Caleb wasn’t particularly ready to change the subject, but Hunter had suddenly turned antsy. Whatever it was, his son found it damn important. “Shoot.”
“Remember when I came home at the end of May, then rushed back here in August?”
“Vaguely.” Caleb shrugged.
“Kata was ten weeks pregnant and lost the baby.”
The air left Caleb’s lungs, and he leaned forward, gaping at his son. Then he scowled.
Hunter held up his hands. “Before you say it, I know. But Kata wanted to tell me first, in person, and I didn’t get leave. I knew nothing until she called from the hospital. She didn’t want anyone but her mother to know. That’s just Kata. You know she doesn’t want the pity.”
“Oh, shit. I’m sorry, son.” He clapped Hunter’s shoulder gently, wishing that he’d have known or could have helped. Kata had an independent streak that his son had learned to respect—so he had to do the same.
“I won’t lie; it’s been a tough three months. I had mixed reactions to it all, but it’s made me confront some things I’ve been putting off.” Hunter sighed heavily. “I can’t be an active-duty SEAL forever.”
“It’s a tough gig after thirty, I’m sure.”
“Amen. Kata wants to have kids now. I’d planned to wait until I left the Navy. I didn’t want…”
Hunter looked like he was grasping for diplomatic phrasing, and Caleb saved him the trouble. “What your mother and I had?”
“Yeah. She tried to raise three kids while you were gone. She was alone, angry, depressed. I know other women manage, but I don’t want to risk putting Kata through what I fear might make her unhappy. And when Mom walked out because she couldn’t deal anymore, I resented the hell out of her.”
His son had summed up some of the problems, but he and Amanda had suffered through many others. He had been overbearing. Protecting her had been his way of showing affection. Well, that and taking her to bed. Amanda had wanted someone more charming, less rough around the edges. He hadn’t known what to do with her tears and rants that life hadn’t turned out as expected, so he’d shut down.
Caleb rubbed the top of his military-short hair. It was probably more gray than golden these days. Wasn’t that shit supposed to bring wisdom? For the life of him, he didn’t know what to say to his son.
“So I take it you’ve come to some conclusion?” he asked Hunter instead.
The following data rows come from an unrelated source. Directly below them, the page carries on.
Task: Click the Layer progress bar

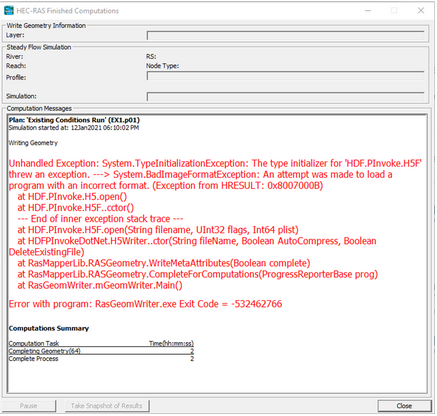Action: click(286, 35)
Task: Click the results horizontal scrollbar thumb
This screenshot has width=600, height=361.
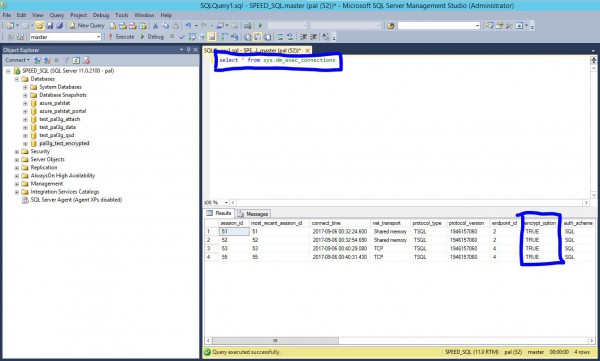Action: 275,340
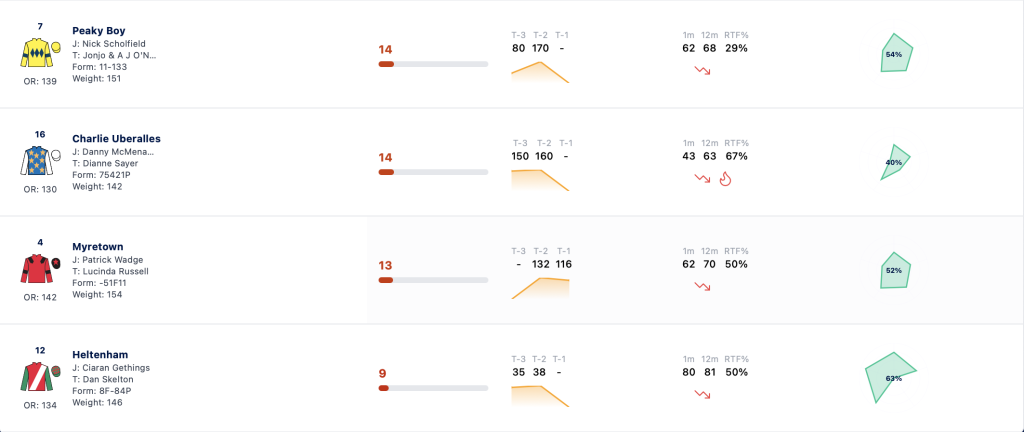Click Myretown's red jockey silks icon
This screenshot has width=1024, height=432.
pos(40,269)
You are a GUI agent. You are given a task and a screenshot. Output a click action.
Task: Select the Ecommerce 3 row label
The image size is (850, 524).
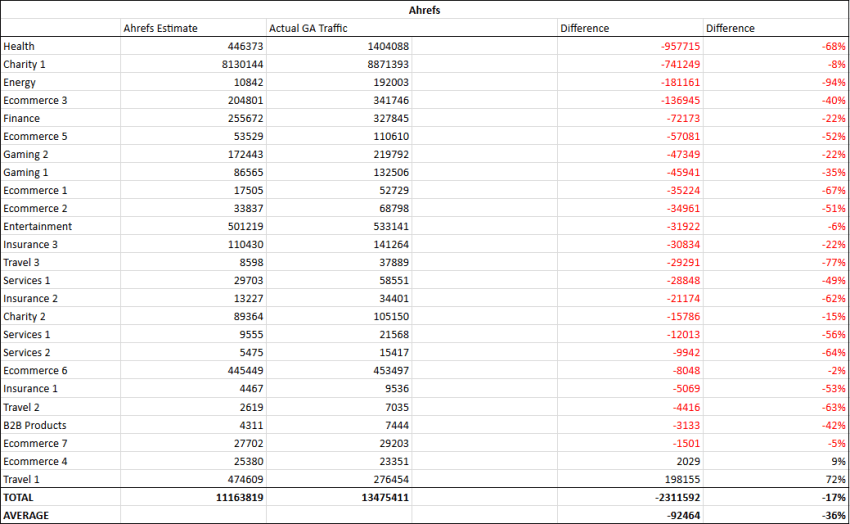pyautogui.click(x=36, y=100)
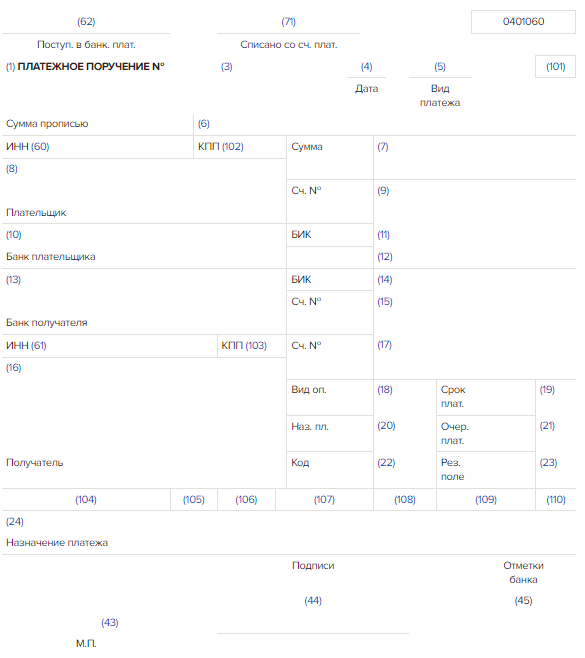Click the КПП (103) link
This screenshot has width=585, height=658.
click(256, 345)
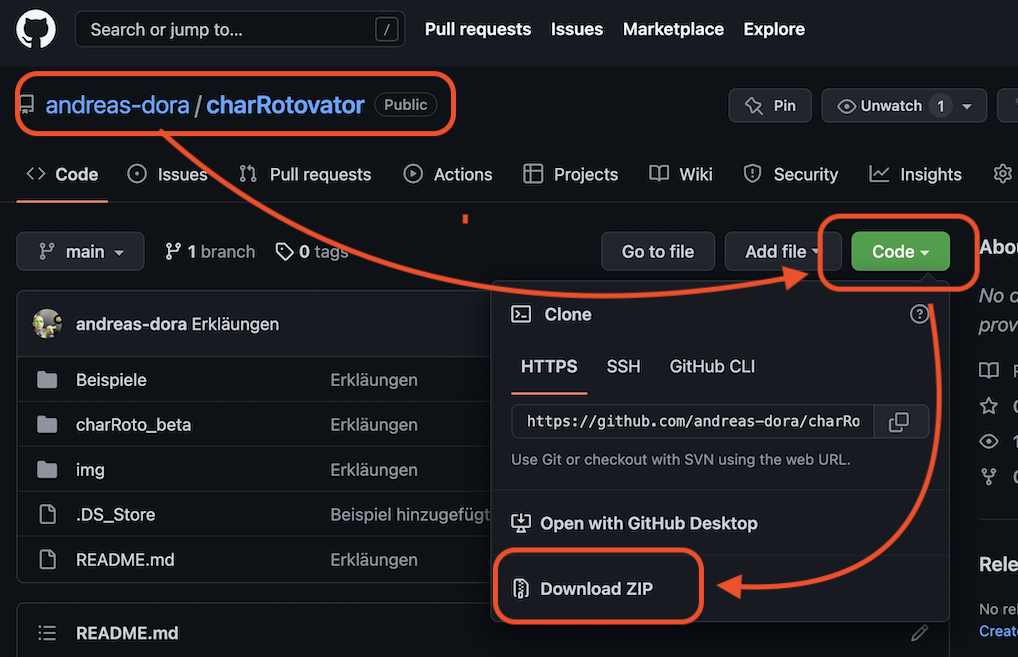This screenshot has width=1018, height=657.
Task: Click the star icon in the right sidebar
Action: click(x=988, y=406)
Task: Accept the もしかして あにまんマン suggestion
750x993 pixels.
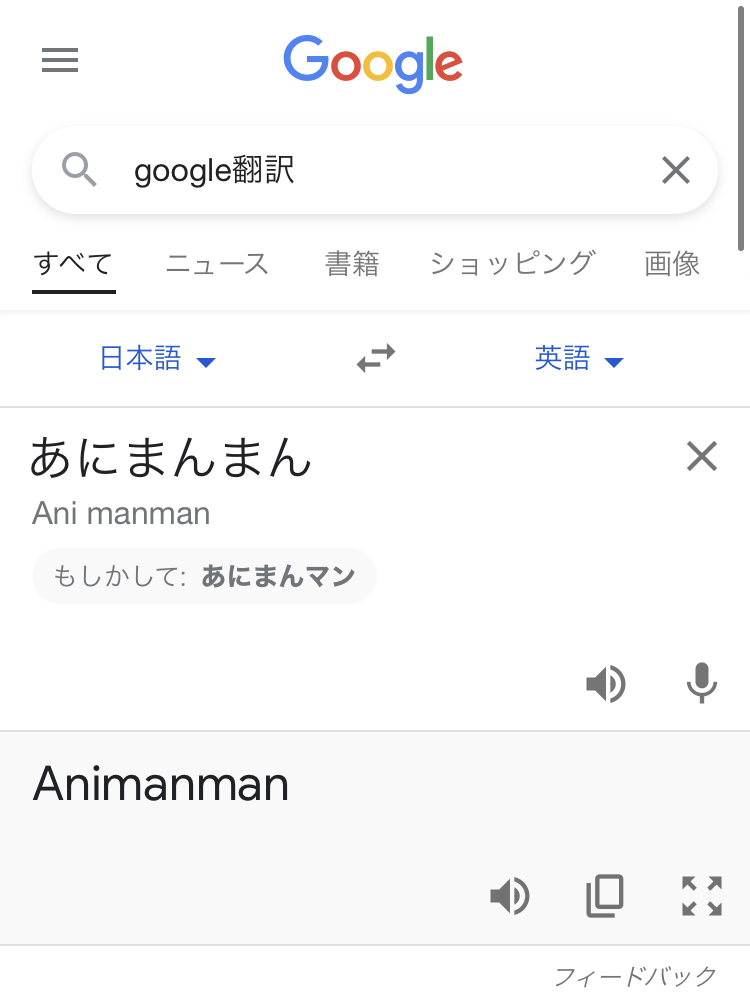Action: (278, 576)
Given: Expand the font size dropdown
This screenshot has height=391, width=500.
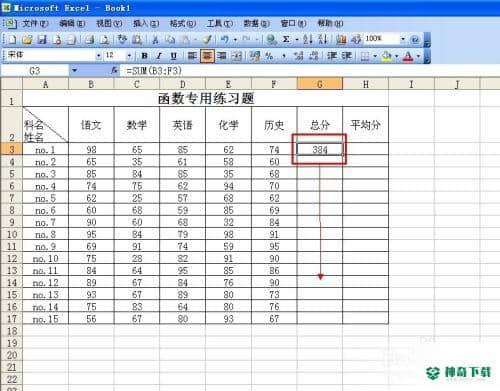Looking at the screenshot, I should [x=129, y=56].
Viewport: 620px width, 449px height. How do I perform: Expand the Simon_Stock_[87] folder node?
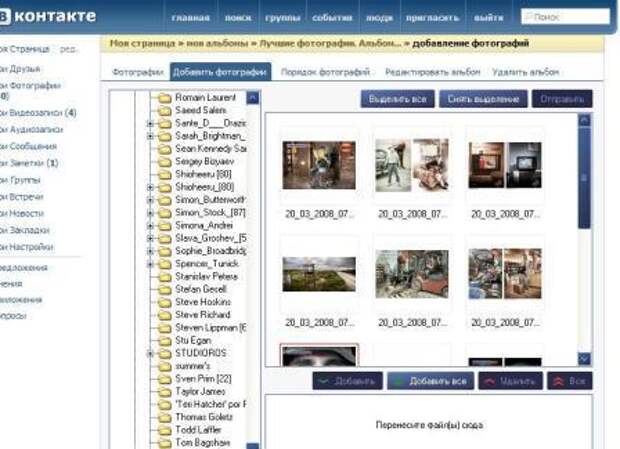(150, 212)
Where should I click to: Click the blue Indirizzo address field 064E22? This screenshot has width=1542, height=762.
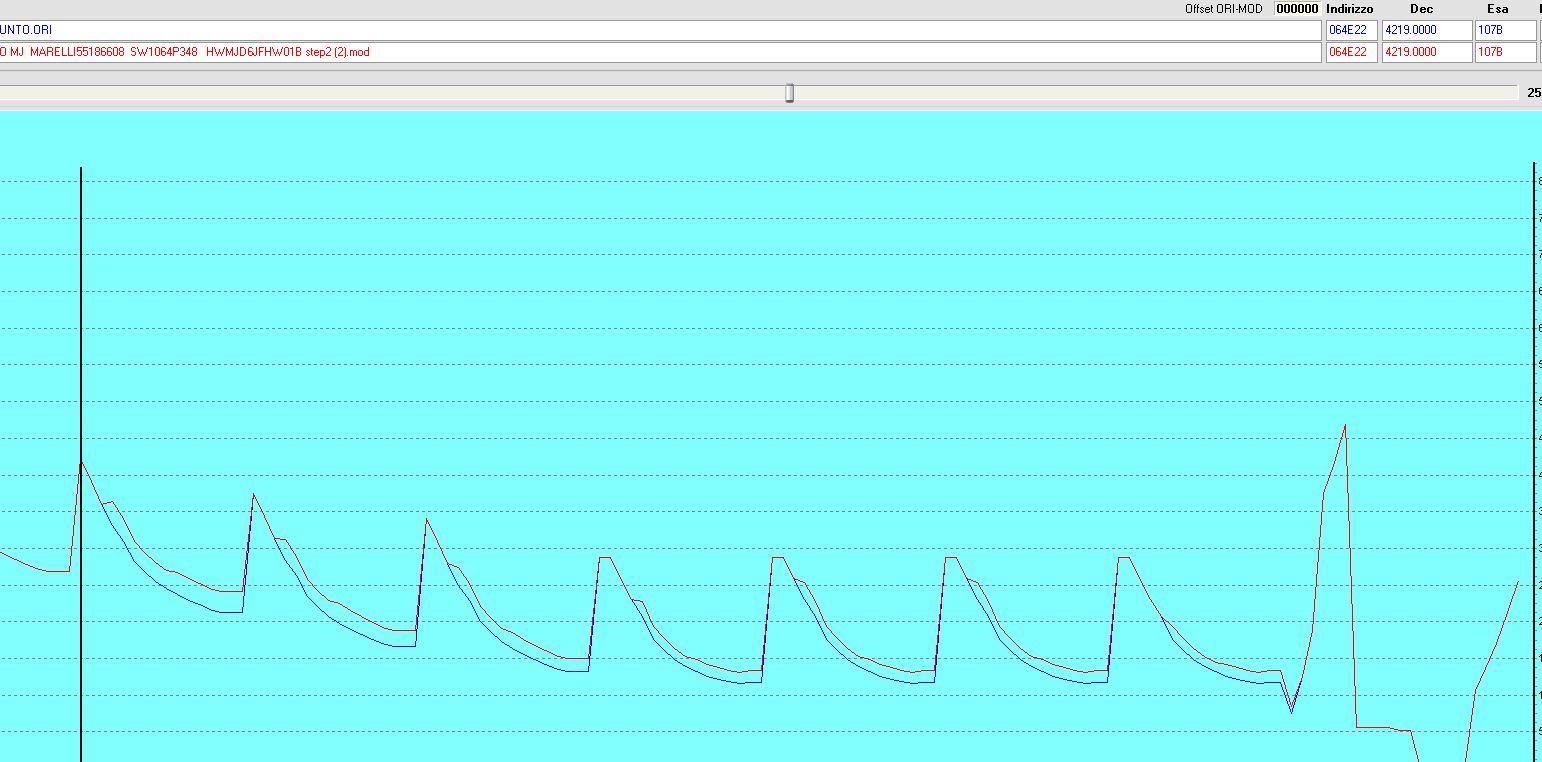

His son looked pensive. “Jack and Deke have offered me a job. Good money, health insurance, far less risk of dying in a third-world shithole.”
“But you love what you do.”
“Yep, but everyone knows I’m one injury away from being off the teams for good. This shoulder of mine has been shot up twice.” He rolled it. “It’s stiff. I worry… What if it freezes up on me during a mission? What if me wanting to hang onto this part of my life endangers a teammate? I worry about it, but…” Hunter fingered his phone, probably to avoid eye contact more than anything.
Like father, like son. Communication was essential, but they were both far better at sorting through others’ issues. They tended to bury their own.
“Not enough to quit?”
“Nope. I just work out harder. Then I remember the six months I thought that Kata and I were divorced.” Hunter drew in a shaking breath. “It f**king gutted me, and I couldn’t go through that again. She wants kids. She wants a husband who’s home more than not. She wants normalcy.”
“And you think it’s time you grew up and shouldered your responsibilities?”